Friday, May 19, 2023

History of Fritos and Cheetos

In 1932, Charles Elmer Doolin, an ice cream salesman, responds to a San Antonio newspaper ad offering the sale of “an original recipe for fried corn chips along with an adapted potato ricer,” by a Mexican man named Gustavo Olguin. Elmer Doolin purportedly bought a bag of friotes at the café and purchased it for five cents.

The chips Doolin purchased were made from corn dough used for centuries by Mexicans to bake bread. Impressed with the product, Doolin sold his ice cream business and purchased the corn chip producer’s business for one hundred dollars and calls it the “Frito”—an Anglicized version of the Spanish word for “little fried thing.”
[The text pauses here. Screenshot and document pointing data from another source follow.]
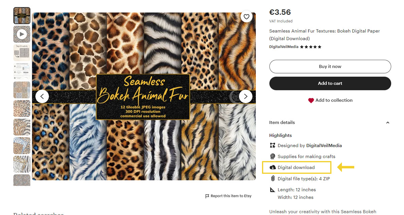Click DigitalVeilMedia in Designed by highlight
This screenshot has height=215, width=404.
pyautogui.click(x=324, y=146)
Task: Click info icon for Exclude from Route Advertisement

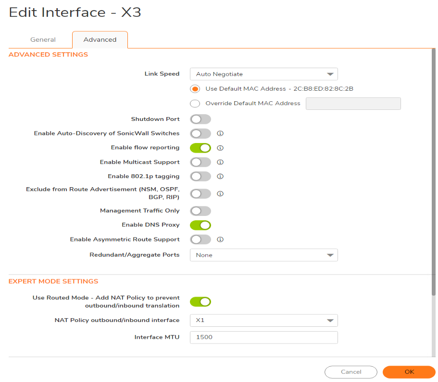Action: click(x=220, y=194)
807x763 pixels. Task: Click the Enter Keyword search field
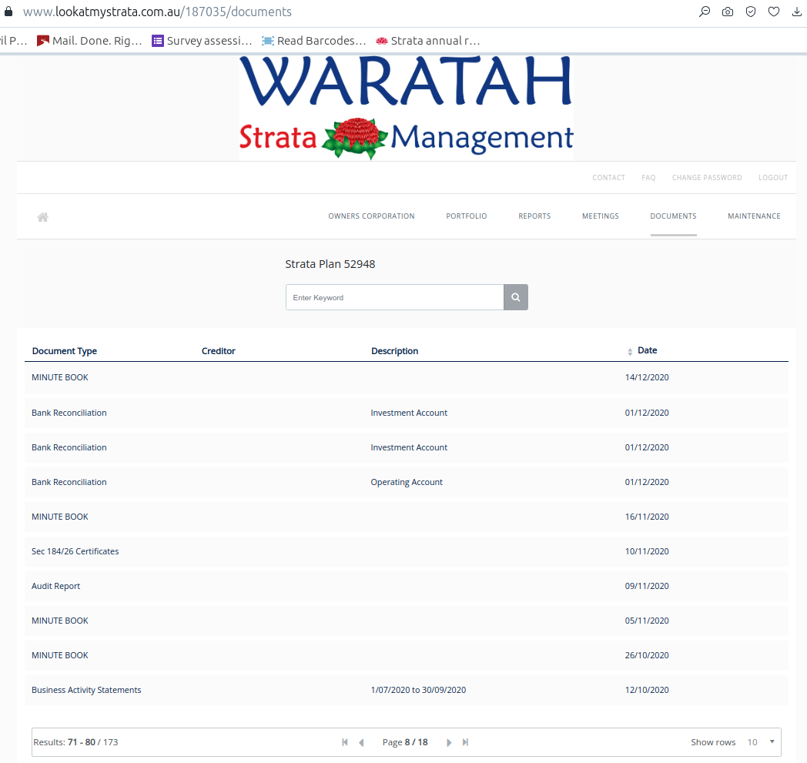pyautogui.click(x=394, y=297)
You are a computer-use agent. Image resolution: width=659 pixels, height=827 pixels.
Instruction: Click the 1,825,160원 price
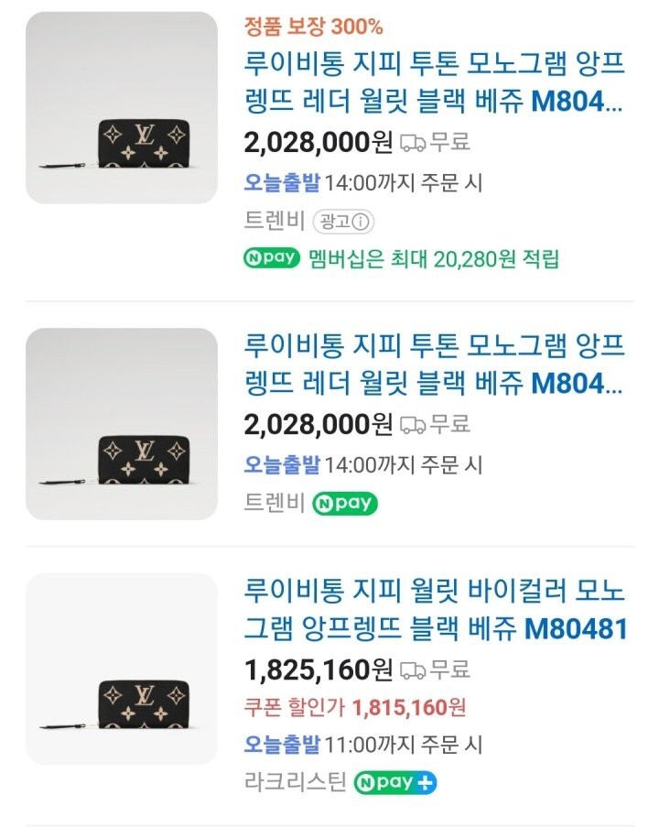(319, 670)
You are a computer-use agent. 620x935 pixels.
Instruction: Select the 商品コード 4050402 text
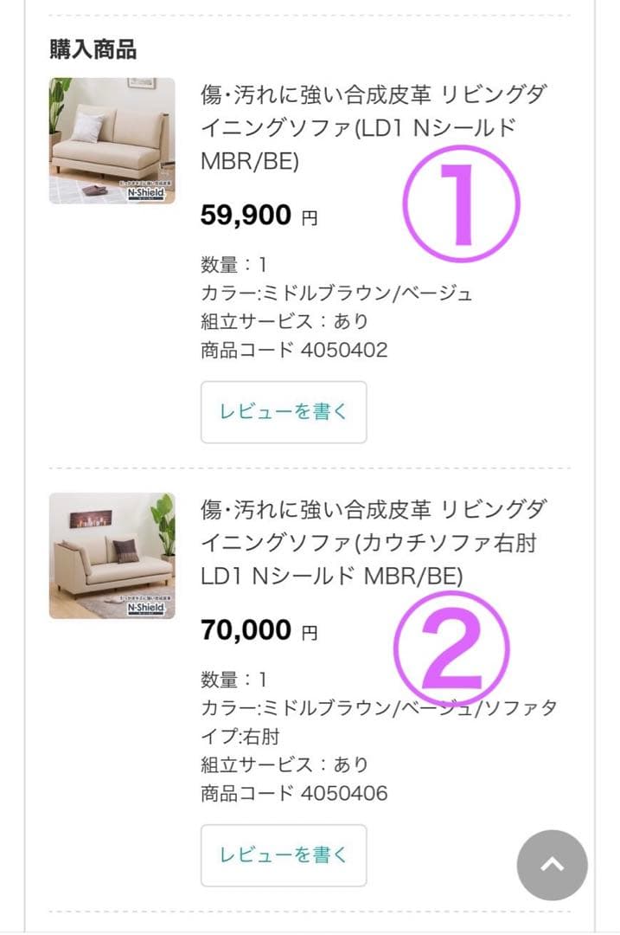pyautogui.click(x=294, y=350)
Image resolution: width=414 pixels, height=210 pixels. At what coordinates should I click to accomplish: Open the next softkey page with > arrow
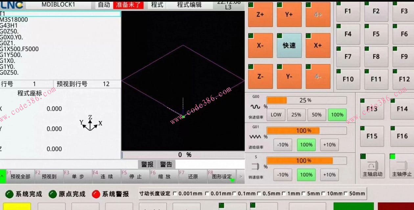240,177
Doolin began manufacturing them under the name Fritos. His renamed product was a success, and his sales expanded as far as St. Louis, Missouri. In 1945, Doolin met potato chip manufacturer, Herman W. Lay, who agreed to distribute Fritos, which became popular nationwide, and the two companies merged.

Cheetos were invented in the 1948 by Doolin, who cooked early test batches in the Frito Company's Dallas, Texas-based research and development kitchen. The first Cheetos product ever released was Crunchy Cheetos. It remained the brand's only Cheetos product until the introduction of Cheetos Puffs in 1971.

Cheetos began national distribution in the U.S in 1948. It becomes a hit thanks in part to the company’s huge distribution network. After World War II, the two companies began to cooperate in the area of product distribution. At this time they were still limited to their respective geographic markets, with Frito in the Southwest and Lay in the Southeast.

The initial success of Cheetos was a contributing factor to the merger between The Frito Company and Herman W. Lay & Company in 1961 to form Frito-Lay.

In 1965 Frito-Lay became a subsidiary of The Pepsi-Cola Company, forming PepsiCo, the current owner of the Cheetos brand. Flamin' Hot Cheetos were released in the early 1990s and have been a smashing success ever since.